• What this task involves: Reproduce the following entries verbatim, each one complete.

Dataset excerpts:
━━━━━━━━━━━━━━━━

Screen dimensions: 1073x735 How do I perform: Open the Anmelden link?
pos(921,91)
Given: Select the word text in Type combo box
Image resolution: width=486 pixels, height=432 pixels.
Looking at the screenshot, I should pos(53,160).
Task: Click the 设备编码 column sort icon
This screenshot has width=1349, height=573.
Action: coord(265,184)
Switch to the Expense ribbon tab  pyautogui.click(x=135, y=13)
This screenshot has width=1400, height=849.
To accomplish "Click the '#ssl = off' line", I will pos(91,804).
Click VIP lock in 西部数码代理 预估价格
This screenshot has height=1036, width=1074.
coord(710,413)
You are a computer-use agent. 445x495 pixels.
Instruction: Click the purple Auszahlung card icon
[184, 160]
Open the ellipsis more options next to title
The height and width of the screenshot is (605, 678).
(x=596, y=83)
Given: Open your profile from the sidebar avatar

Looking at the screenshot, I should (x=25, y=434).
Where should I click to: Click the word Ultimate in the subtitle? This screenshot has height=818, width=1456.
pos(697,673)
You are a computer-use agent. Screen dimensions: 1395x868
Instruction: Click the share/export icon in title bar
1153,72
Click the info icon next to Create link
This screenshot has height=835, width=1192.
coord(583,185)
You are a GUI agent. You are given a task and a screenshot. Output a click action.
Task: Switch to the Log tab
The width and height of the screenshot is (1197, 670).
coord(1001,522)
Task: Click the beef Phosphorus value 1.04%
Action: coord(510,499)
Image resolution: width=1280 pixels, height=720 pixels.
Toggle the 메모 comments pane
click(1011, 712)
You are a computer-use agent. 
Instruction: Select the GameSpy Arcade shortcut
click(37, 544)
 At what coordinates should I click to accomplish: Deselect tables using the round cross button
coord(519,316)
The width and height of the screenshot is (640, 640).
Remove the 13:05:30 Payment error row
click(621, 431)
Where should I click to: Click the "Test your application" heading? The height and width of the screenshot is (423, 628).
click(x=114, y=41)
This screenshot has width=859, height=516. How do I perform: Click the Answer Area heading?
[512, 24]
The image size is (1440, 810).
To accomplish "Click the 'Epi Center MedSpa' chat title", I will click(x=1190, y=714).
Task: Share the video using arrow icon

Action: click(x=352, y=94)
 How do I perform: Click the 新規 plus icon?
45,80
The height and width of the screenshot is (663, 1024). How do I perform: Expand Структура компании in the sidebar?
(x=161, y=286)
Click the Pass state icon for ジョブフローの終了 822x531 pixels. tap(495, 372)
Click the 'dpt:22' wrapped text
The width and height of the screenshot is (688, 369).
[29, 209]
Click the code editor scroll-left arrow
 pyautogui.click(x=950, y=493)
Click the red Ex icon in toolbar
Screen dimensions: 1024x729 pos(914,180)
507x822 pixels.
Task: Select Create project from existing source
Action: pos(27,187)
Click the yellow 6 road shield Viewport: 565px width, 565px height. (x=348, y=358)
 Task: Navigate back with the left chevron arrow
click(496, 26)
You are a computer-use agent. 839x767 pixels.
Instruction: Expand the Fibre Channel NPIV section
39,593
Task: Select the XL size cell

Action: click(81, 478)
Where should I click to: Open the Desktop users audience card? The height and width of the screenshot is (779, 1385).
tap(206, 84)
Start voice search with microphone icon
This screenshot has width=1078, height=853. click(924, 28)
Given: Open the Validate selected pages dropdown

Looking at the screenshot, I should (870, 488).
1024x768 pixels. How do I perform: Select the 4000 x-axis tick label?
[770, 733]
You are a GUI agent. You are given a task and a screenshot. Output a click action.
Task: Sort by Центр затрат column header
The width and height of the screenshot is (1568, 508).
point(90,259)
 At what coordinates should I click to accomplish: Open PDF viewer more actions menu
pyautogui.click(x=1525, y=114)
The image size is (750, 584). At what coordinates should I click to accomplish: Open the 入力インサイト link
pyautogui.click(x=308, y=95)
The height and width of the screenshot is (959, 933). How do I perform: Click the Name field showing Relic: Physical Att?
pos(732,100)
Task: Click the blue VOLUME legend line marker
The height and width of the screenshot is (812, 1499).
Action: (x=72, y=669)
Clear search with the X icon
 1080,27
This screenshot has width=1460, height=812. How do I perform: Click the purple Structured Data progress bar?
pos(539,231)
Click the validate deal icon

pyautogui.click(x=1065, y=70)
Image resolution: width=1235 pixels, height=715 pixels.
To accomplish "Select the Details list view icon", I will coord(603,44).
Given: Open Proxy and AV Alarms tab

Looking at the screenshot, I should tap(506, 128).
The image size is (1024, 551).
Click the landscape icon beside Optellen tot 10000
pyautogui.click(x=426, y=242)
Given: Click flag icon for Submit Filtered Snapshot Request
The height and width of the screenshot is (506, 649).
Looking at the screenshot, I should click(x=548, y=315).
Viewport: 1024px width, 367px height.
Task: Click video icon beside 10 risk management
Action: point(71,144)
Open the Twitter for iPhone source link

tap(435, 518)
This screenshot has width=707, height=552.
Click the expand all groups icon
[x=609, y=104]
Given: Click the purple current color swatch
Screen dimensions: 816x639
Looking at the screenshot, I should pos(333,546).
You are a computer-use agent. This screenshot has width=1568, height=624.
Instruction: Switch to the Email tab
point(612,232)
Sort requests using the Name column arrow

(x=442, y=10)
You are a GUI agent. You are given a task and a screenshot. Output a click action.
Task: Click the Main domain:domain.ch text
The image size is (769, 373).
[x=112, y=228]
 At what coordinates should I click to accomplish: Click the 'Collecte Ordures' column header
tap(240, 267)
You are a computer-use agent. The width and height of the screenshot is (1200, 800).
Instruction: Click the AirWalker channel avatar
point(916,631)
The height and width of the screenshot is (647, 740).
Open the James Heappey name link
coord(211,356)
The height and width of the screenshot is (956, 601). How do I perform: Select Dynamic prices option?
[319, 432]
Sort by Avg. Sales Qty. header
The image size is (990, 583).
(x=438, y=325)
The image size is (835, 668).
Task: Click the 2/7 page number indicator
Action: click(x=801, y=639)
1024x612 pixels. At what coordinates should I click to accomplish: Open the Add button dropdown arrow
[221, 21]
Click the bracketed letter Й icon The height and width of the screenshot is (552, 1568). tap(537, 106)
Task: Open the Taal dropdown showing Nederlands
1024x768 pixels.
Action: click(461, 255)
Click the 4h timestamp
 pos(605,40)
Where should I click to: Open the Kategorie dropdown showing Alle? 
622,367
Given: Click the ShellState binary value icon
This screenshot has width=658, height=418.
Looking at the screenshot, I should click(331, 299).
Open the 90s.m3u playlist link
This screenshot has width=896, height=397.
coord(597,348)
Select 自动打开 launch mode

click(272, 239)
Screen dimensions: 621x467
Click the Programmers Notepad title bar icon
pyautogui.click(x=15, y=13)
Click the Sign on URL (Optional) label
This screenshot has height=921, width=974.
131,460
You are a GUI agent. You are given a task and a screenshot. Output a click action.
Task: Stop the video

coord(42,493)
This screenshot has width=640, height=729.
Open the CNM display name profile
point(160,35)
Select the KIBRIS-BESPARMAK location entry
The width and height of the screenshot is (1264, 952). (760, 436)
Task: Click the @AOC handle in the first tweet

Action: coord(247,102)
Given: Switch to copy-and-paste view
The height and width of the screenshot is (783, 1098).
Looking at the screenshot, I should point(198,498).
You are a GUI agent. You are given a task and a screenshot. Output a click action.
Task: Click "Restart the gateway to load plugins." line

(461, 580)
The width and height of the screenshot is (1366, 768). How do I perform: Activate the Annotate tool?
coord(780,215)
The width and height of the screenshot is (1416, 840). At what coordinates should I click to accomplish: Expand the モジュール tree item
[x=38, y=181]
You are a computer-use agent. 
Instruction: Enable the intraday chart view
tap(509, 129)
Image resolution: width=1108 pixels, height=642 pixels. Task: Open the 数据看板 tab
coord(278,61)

━━━━━━━━━━━━━━━━

• Result:
Screen dimensions: 1073x735 How do I perform: Open the Anmelden link?
pos(921,91)
Given: Select the word text in Type combo box
Image resolution: width=486 pixels, height=432 pixels.
Looking at the screenshot, I should pos(53,160).
Task: Click the 设备编码 column sort icon
This screenshot has width=1349, height=573.
Action: coord(265,184)
Switch to the Expense ribbon tab  pyautogui.click(x=135, y=13)
This screenshot has width=1400, height=849.
To accomplish "Click the '#ssl = off' line", I will pos(91,804).
Click VIP lock in 西部数码代理 预估价格
This screenshot has height=1036, width=1074.
coord(710,413)
You are a computer-use agent. 445x495 pixels.
Instruction: Click the purple Auszahlung card icon
[184, 160]
Open the ellipsis more options next to title
The height and width of the screenshot is (605, 678).
(x=596, y=83)
Given: Open your profile from the sidebar avatar

Looking at the screenshot, I should (x=25, y=434).
Where should I click to: Click the word Ultimate in the subtitle? This screenshot has height=818, width=1456.
pos(697,673)
You are a computer-use agent. Screen dimensions: 1395x868
Instruction: Click the share/export icon in title bar
1153,72
Click the info icon next to Create link
This screenshot has height=835, width=1192.
coord(583,185)
You are a GUI agent. You are given a task and a screenshot. Output a click action.
Task: Switch to the Log tab
The width and height of the screenshot is (1197, 670).
coord(1001,522)
Task: Click the beef Phosphorus value 1.04%
Action: coord(510,499)
Image resolution: width=1280 pixels, height=720 pixels.
Toggle the 메모 comments pane
click(1011, 712)
You are a computer-use agent. 
Instruction: Select the GameSpy Arcade shortcut
click(37, 544)
 At what coordinates should I click to accomplish: Deselect tables using the round cross button
coord(519,316)
The width and height of the screenshot is (640, 640).
Remove the 13:05:30 Payment error row
click(621, 431)
Where should I click to: Click the "Test your application" heading? The height and width of the screenshot is (423, 628).
click(x=114, y=41)
This screenshot has width=859, height=516. How do I perform: Click the Answer Area heading?
[512, 24]
The image size is (1440, 810).
To accomplish "Click the 'Epi Center MedSpa' chat title", I will click(x=1190, y=714).
Task: Share the video using arrow icon

Action: click(x=352, y=94)
 How do I perform: Click the 新規 plus icon?
45,80
The height and width of the screenshot is (663, 1024). How do I perform: Expand Структура компании in the sidebar?
(x=161, y=286)
Click the Pass state icon for ジョブフローの終了 822x531 pixels. tap(495, 372)
Click the 'dpt:22' wrapped text
The width and height of the screenshot is (688, 369).
[29, 209]
Click the code editor scroll-left arrow
 pyautogui.click(x=950, y=493)
Click the red Ex icon in toolbar
Screen dimensions: 1024x729 pos(914,180)
507x822 pixels.
Task: Select Create project from existing source
Action: pos(27,187)
Click the yellow 6 road shield Viewport: 565px width, 565px height. (x=348, y=358)
 Task: Navigate back with the left chevron arrow
click(496, 26)
You are a computer-use agent. 839x767 pixels.
Instruction: Expand the Fibre Channel NPIV section
39,593
Task: Select the XL size cell

Action: click(81, 478)
Where should I click to: Open the Desktop users audience card? The height and width of the screenshot is (779, 1385).
tap(206, 84)
Start voice search with microphone icon
This screenshot has width=1078, height=853. click(924, 28)
Given: Open the Validate selected pages dropdown

Looking at the screenshot, I should (870, 488).
1024x768 pixels. How do I perform: Select the 4000 x-axis tick label?
[770, 733]
You are a GUI agent. You are given a task and a screenshot. Output a click action.
Task: Sort by Центр затрат column header
The width and height of the screenshot is (1568, 508).
point(90,259)
 At what coordinates should I click to accomplish: Open PDF viewer more actions menu
pyautogui.click(x=1525, y=114)
The image size is (750, 584). At what coordinates should I click to accomplish: Open the 入力インサイト link
pyautogui.click(x=308, y=95)
The height and width of the screenshot is (959, 933). How do I perform: Click the Name field showing Relic: Physical Att?
pos(732,100)
Task: Click the blue VOLUME legend line marker
The height and width of the screenshot is (812, 1499).
Action: (x=72, y=669)
Clear search with the X icon
 1080,27
This screenshot has width=1460, height=812. How do I perform: Click the purple Structured Data progress bar?
pos(539,231)
Click the validate deal icon

pyautogui.click(x=1065, y=70)
Image resolution: width=1235 pixels, height=715 pixels.
To accomplish "Select the Details list view icon", I will coord(603,44).
Given: Open Proxy and AV Alarms tab

Looking at the screenshot, I should tap(506, 128).
The image size is (1024, 551).
Click the landscape icon beside Optellen tot 10000
pyautogui.click(x=426, y=242)
Given: Click flag icon for Submit Filtered Snapshot Request
The height and width of the screenshot is (506, 649).
Looking at the screenshot, I should click(x=548, y=315).
Viewport: 1024px width, 367px height.
Task: Click video icon beside 10 risk management
Action: point(71,144)
Open the Twitter for iPhone source link

tap(435, 518)
This screenshot has width=707, height=552.
Click the expand all groups icon
[x=609, y=104]
Given: Click the purple current color swatch
Screen dimensions: 816x639
Looking at the screenshot, I should pos(333,546).
You are a computer-use agent. This screenshot has width=1568, height=624.
Instruction: Switch to the Email tab
point(612,232)
Sort requests using the Name column arrow

(x=442, y=10)
You are a GUI agent. You are given a task and a screenshot. Output a click action.
Task: Click the Main domain:domain.ch text
The image size is (769, 373).
[x=112, y=228]
 At what coordinates should I click to accomplish: Click the 'Collecte Ordures' column header
tap(240, 267)
You are a computer-use agent. The width and height of the screenshot is (1200, 800).
Instruction: Click the AirWalker channel avatar
point(916,631)
The height and width of the screenshot is (647, 740).
Open the James Heappey name link
coord(211,356)
The height and width of the screenshot is (956, 601). How do I perform: Select Dynamic prices option?
[319, 432]
Sort by Avg. Sales Qty. header
The image size is (990, 583).
(x=438, y=325)
The image size is (835, 668).
Task: Click the 2/7 page number indicator
Action: click(x=801, y=639)
1024x612 pixels. At what coordinates should I click to accomplish: Open the Add button dropdown arrow
[221, 21]
Click the bracketed letter Й icon The height and width of the screenshot is (552, 1568). tap(537, 106)
Task: Open the Taal dropdown showing Nederlands
1024x768 pixels.
Action: click(461, 255)
Click the 4h timestamp
 pos(605,40)
Where should I click to: Open the Kategorie dropdown showing Alle? 
622,367
Given: Click the ShellState binary value icon
This screenshot has width=658, height=418.
Looking at the screenshot, I should click(331, 299).
Open the 90s.m3u playlist link
This screenshot has width=896, height=397.
coord(597,348)
Select 自动打开 launch mode

click(272, 239)
Screen dimensions: 621x467
Click the Programmers Notepad title bar icon
pyautogui.click(x=15, y=13)
Click the Sign on URL (Optional) label
This screenshot has height=921, width=974.
131,460
You are a GUI agent. You are given a task and a screenshot. Output a click action.
Task: Stop the video

coord(42,493)
This screenshot has width=640, height=729.
Open the CNM display name profile
point(160,35)
Select the KIBRIS-BESPARMAK location entry
The width and height of the screenshot is (1264, 952). (760, 436)
Task: Click the @AOC handle in the first tweet

Action: coord(247,102)
Given: Switch to copy-and-paste view
The height and width of the screenshot is (783, 1098).
Looking at the screenshot, I should point(198,498).
You are a GUI agent. You are given a task and a screenshot. Output a click action.
Task: Click "Restart the gateway to load plugins." line

(461, 580)
The width and height of the screenshot is (1366, 768). How do I perform: Activate the Annotate tool?
coord(780,215)
The width and height of the screenshot is (1416, 840). At what coordinates should I click to accomplish: Expand the モジュール tree item
[x=38, y=181]
You are a computer-use agent. 
Instruction: Enable the intraday chart view
tap(509, 129)
Image resolution: width=1108 pixels, height=642 pixels. Task: Open the 数据看板 tab
coord(278,61)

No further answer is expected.